Wie also lässt sich vernünftig begründen, dass nur der Mensch Teil der moralischen Gemeinschaft ist? Wenn sie allein nach der Spezieszugehörigkeit definiert wird, sodass sie Menschenaffen und alle anderen Spezies kategorisch ausschließt, ist diese Grenzziehung willkürlich, betont das GAP, denn der Mensch stellt sich selbst an die Spitze der Hierarchie und sieht nur sich selbst als Rechtssubjekt. Eine moralische Diskriminierung von Lebewesen allein aufgrund der Artzugehörigkeit wird auch als Speziesismus bezeichnet und oft, z.B. von Singer, in Analogie zu anderen diskriminierenden Ideologien wie Rassismus oder Sexismus gesetzt. Nach den Unterstützer:innen des GAP gibt es kein vernünftiges Argument, den Menschenaffen die drei geforderten Grundrechte zu verwehren. Steinfath beweist, dass man dieser Ansicht auch mit einer etwas anderen Sichtweise zustimmen kann.

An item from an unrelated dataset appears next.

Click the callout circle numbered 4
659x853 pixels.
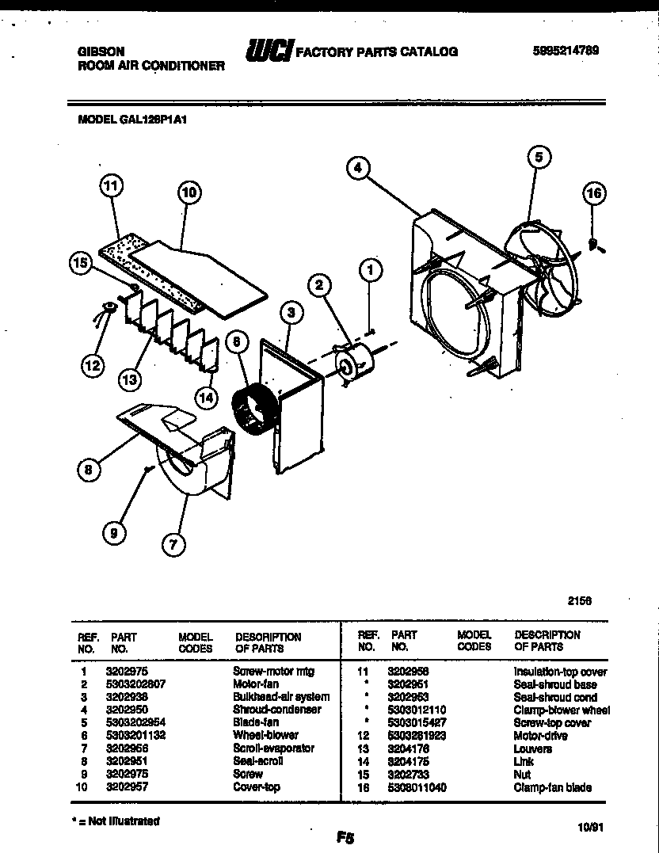[x=359, y=168]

Also: Ist eine Überschreitung der Tier-Mensch-Grenze nötig? Ja! Wir sind uns lange bewusst, wie ähnlich wir den Großen Menschenaffen sind, sodass die moralische Grenze zwischen uns Menschen und den Großen Menschenaffen nicht gerechtfertigt ist, unterstreicht das Great Ape Project. Aber auch wenn man diese Argumentationsweise nicht unterstützt, gibt es andere überzeugende Begründungen für die Anerkennung von Grundrechten für die Großen Menschenaffen. Es wäre ein Schritt von historischer Bedeutung, der dazu beitragen könnte, unser Verständnis des Mensch-Tier-Verhältnisses zu korrigieren. Obwohl es heute wohl allgemein meist für richtig gehalten wird, Tieren nicht ohne vernünftigen Grund Schmerzen und Leiden zuzufügen und es so auch im Grundsatz des deutschen Tierschutzgesetzes heißt, das aus der Verantwortung des Menschen für das Tier erlassen worden ist, widerspricht unser Handeln diesem Gedanken. Die Einführung von Grundrechten für die Großen Menschenaffen könnte die letzte Chance sein, die gefährdeten Menschenaffen vor dem Aussterben zu bewahren. Der Schutz dieser durch Moral und Gesetze ist vielfach begründet. Außerdem hat die Anerkennung von Grundrechten für die Großen Menschenaffen deutlich weniger weitreichende Konsequenzen für uns Menschen, als durch den Übersetzungsfehler des Grundlagenbuches häufig angenommen wird, und ist durchaus realisierbar. Den Menschenaffen sollen keine Menschenrechte zugeschrieben werden, sondern lediglich elementare eigene Rechte, die sie z.B. vor tödlichen Tierversuchen und anderer Ausnutzung schützen sollen. Diese praktischen Konsequenzen unterliegen folglich insgesamt klar den verschiedenen sehr bedeutsamen und akuten vorgestellten Gründen für diesen mächtigen Schutz unserer nächsten Verwandten.
Literatur
Borgards, Roland: Tiere – Kulturwissenschaftliches Handbuch, J.B.Metzler, Stuttgart 2016.
Cavalieri, Paola; Singer, Peter: Menschenrechte für die Großen Menschenaffen, Goldmann Verlag, München: 1996.
Schmitz, Friederike: Tiere essen – dürfen wir das?, J.B.Metzler Stuttgart: 2020.
Schmitz, Friederike: Tierethik – Grundlagentexte, Suhrkamp Verlag: 2014.